=== Aim of the task ===
Copy each line of the entries below that contains the string "dropdown".

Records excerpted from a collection
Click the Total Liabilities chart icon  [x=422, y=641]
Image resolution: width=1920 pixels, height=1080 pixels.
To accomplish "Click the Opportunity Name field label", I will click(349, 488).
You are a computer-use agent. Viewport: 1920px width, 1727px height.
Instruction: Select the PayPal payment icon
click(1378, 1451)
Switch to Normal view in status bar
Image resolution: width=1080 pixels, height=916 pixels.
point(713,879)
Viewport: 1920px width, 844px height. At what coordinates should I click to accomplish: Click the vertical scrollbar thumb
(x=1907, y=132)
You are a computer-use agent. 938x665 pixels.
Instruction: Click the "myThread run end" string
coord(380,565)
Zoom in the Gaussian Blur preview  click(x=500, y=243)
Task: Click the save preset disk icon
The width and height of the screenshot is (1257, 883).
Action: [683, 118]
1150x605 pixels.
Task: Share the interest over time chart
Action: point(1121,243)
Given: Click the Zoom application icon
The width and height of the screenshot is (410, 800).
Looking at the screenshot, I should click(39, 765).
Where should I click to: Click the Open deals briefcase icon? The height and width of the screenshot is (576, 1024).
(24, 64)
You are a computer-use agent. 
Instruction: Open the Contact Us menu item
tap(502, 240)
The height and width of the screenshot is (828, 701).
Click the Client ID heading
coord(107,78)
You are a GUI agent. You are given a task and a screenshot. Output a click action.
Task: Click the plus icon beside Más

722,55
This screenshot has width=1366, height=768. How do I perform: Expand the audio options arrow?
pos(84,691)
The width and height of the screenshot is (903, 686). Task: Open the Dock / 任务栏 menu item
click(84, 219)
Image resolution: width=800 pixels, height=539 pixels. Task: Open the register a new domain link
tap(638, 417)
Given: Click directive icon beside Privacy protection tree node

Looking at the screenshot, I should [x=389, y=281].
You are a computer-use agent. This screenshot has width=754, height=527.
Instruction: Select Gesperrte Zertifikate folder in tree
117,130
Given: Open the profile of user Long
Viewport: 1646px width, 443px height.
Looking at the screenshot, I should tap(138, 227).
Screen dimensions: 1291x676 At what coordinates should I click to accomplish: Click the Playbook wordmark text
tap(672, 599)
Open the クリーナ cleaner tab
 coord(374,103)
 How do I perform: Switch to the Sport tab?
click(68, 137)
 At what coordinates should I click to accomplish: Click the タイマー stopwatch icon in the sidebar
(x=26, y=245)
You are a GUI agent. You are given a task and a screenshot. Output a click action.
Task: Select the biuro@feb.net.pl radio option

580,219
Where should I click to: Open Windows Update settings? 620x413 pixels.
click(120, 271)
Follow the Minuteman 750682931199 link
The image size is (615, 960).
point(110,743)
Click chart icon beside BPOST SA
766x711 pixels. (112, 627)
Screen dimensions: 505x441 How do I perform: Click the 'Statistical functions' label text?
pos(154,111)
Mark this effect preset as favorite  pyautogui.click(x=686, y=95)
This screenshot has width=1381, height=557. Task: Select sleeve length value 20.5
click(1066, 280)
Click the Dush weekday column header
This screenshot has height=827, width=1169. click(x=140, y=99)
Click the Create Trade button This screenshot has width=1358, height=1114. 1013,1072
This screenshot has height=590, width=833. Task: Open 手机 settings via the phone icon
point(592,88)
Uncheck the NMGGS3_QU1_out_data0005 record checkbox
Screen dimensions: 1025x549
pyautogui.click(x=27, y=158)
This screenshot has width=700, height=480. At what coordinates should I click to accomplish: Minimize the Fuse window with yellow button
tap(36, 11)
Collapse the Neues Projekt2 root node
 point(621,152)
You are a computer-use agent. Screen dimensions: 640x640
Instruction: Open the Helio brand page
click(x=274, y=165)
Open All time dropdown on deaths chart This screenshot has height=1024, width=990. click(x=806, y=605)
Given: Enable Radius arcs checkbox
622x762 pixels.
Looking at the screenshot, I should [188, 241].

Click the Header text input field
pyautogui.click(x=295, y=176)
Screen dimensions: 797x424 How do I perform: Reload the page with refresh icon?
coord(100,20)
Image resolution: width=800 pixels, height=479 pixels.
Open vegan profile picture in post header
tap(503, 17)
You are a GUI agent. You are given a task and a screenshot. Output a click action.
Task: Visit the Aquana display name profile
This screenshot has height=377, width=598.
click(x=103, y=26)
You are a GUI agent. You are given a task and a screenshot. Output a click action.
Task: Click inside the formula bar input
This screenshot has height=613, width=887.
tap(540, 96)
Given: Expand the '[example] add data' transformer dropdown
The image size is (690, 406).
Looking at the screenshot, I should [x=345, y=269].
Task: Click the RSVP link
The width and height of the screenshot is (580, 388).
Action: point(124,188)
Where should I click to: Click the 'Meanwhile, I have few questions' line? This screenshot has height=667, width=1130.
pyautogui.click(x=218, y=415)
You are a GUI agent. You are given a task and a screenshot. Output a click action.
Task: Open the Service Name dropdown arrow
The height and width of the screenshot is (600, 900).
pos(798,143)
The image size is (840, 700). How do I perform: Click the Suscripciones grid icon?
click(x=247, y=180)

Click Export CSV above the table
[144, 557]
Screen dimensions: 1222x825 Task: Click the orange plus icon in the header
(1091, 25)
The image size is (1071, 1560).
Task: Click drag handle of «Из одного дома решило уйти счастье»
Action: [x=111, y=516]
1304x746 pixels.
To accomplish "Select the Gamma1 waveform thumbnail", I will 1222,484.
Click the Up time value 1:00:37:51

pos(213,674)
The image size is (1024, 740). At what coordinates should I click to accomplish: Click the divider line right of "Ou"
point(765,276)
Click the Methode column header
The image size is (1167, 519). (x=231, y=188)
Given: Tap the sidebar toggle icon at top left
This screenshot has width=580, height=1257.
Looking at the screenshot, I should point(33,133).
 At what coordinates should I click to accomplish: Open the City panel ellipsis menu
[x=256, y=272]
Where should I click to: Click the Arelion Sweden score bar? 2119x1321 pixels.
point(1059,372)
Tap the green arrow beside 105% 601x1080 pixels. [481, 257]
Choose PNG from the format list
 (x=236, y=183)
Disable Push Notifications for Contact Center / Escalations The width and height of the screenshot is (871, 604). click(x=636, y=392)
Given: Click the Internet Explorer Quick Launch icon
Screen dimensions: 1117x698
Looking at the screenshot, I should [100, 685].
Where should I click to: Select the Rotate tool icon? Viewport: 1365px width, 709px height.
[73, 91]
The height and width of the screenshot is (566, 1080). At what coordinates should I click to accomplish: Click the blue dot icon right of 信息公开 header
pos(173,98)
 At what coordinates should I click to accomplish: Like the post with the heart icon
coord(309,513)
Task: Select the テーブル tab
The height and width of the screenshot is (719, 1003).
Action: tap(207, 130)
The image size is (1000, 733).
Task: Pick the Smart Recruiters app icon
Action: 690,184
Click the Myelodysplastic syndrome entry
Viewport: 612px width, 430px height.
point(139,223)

=== Response for this exercise ===
Open All time dropdown on deaths chart This screenshot has height=1024, width=990. click(x=806, y=605)
Given: Expand the '[example] add data' transformer dropdown
Task: Open the Service Name dropdown arrow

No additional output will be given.